Reproduce the data word for word, starting with the line that contains "You are a computer-use" and continuing through the end of the data. Omit the pictures from your answer.

# START OF LISTED RECORDS

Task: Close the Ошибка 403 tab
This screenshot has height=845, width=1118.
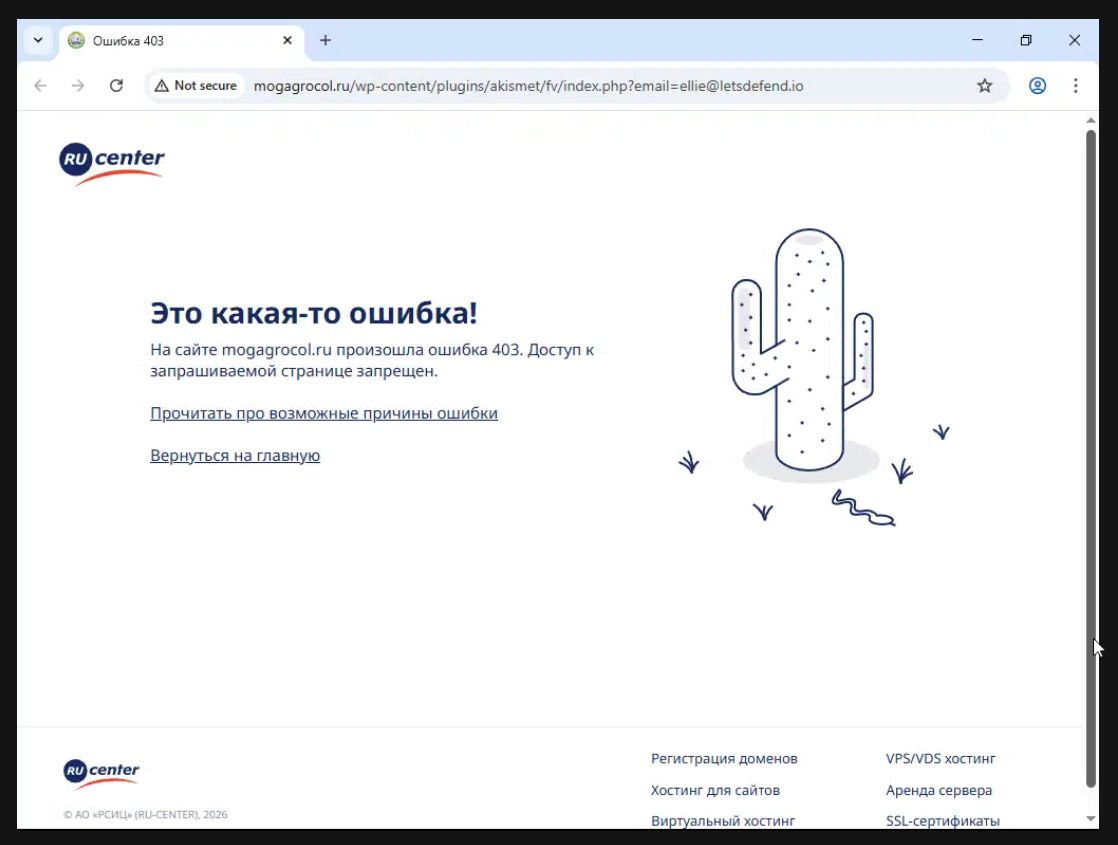Action: (x=287, y=41)
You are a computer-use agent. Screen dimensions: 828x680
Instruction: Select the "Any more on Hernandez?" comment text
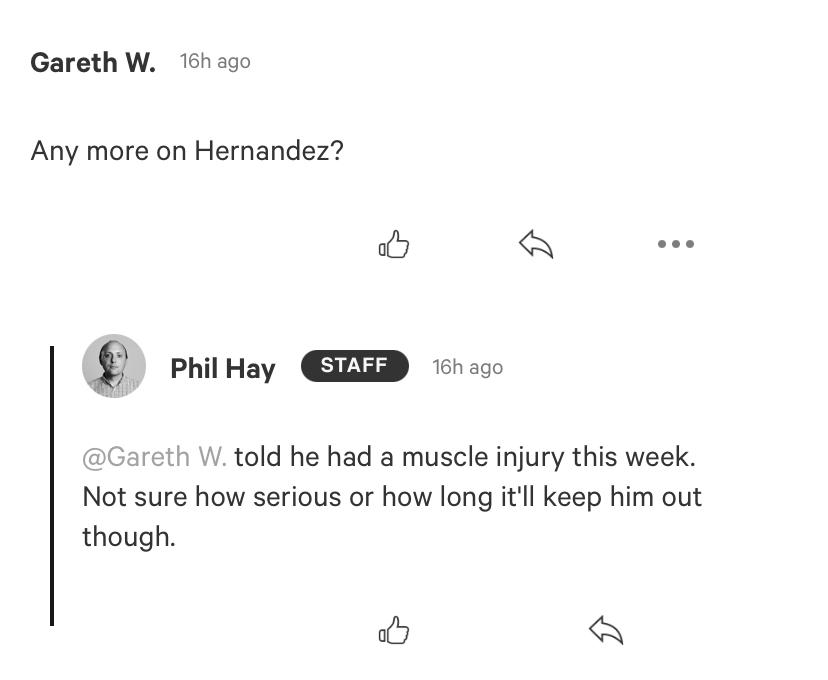click(187, 151)
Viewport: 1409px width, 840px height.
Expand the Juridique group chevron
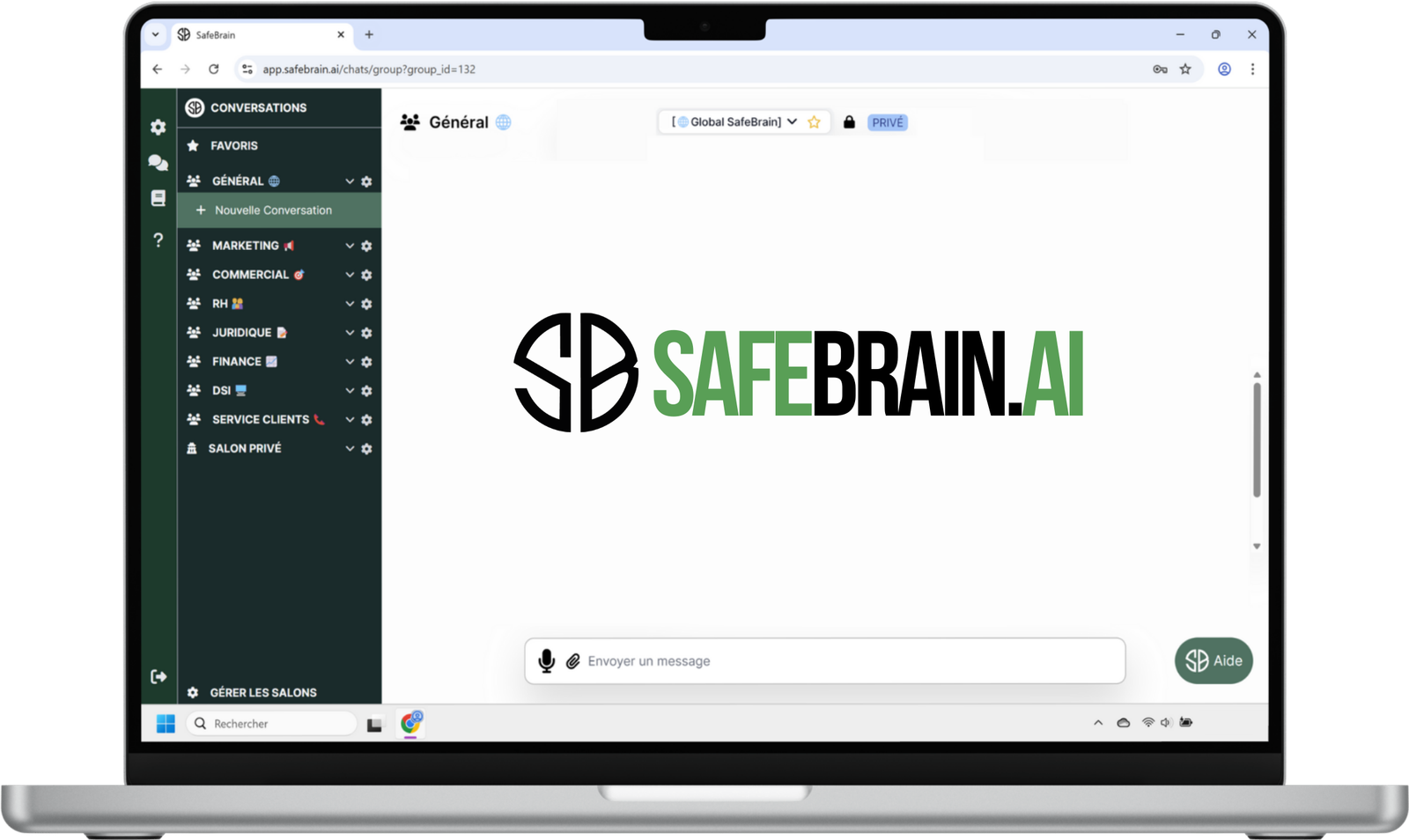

# END OF LISTED RECORDS

**FINISHED ANSWER:**
You are a computer-use agent. Screen dimensions: 828x680
Instruction: Select the "Any more on Hernandez?" comment text
click(187, 151)
Viewport: 1409px width, 840px height.
Expand the Juridique group chevron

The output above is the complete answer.